だからといって、誰も新薬の開発に乗り出さなければ、AMRが広がったときに手の打ちようがなくなってしまう。英経済学者のジム・オニールらは14年、英国政府の依頼で作成した報告書の中で、「AMRによる世界全体の死者数は13年に年間70万人だったが、何ら対策を講じなければ50年には1000万人となる。その経済損失は50年までの累計で100兆ドルに達する」と警鐘を鳴らした。

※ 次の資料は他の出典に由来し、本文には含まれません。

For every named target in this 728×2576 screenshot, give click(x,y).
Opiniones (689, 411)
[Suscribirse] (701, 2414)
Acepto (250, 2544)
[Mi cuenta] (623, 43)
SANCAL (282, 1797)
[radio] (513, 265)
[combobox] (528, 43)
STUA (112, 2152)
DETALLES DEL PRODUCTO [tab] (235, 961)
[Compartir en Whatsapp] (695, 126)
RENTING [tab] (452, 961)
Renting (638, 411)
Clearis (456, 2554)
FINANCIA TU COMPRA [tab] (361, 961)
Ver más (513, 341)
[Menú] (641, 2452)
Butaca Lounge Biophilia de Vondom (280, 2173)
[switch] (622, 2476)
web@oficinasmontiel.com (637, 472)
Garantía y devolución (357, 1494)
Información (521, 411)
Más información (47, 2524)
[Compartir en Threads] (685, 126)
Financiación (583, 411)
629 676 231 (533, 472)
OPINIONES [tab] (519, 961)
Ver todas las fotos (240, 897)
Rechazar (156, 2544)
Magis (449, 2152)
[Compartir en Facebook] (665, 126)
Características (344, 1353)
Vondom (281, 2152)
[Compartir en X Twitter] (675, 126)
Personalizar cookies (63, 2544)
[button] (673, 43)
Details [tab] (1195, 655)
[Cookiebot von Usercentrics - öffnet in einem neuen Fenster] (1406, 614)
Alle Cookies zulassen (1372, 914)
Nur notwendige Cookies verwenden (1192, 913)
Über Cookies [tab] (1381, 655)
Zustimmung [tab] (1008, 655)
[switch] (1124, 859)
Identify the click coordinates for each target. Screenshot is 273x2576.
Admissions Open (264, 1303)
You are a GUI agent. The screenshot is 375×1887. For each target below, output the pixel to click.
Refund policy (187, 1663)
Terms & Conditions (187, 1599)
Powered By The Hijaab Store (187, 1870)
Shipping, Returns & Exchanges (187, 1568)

AMRの問題は主要7カ国(G7)などの会合でも取り上げられ、6月7日に閣議決定した「経済財政運営と改革の基本方針2022」でも市場インセンティブの必要性などに言及がなされている。市場原理に任せるのではなく、国家備蓄や使用量に基づかないサブスクリプション(定額課金)型の支払いなどを求める声は高まっているが、具体的にAMR対策で定額報酬を支払うような取り組みを行っているのは、英国やスウェーデンなど一部の国に限られる。
「一家に一台必要だけれど、使わなくてよかったという、消火器のようなものだと考えてほしい」と、手代木社長は訴える。そうやって、AMRに対する武器を必要とする患者がすぐに使える世界の実現こそが、目指す姿なのだろう。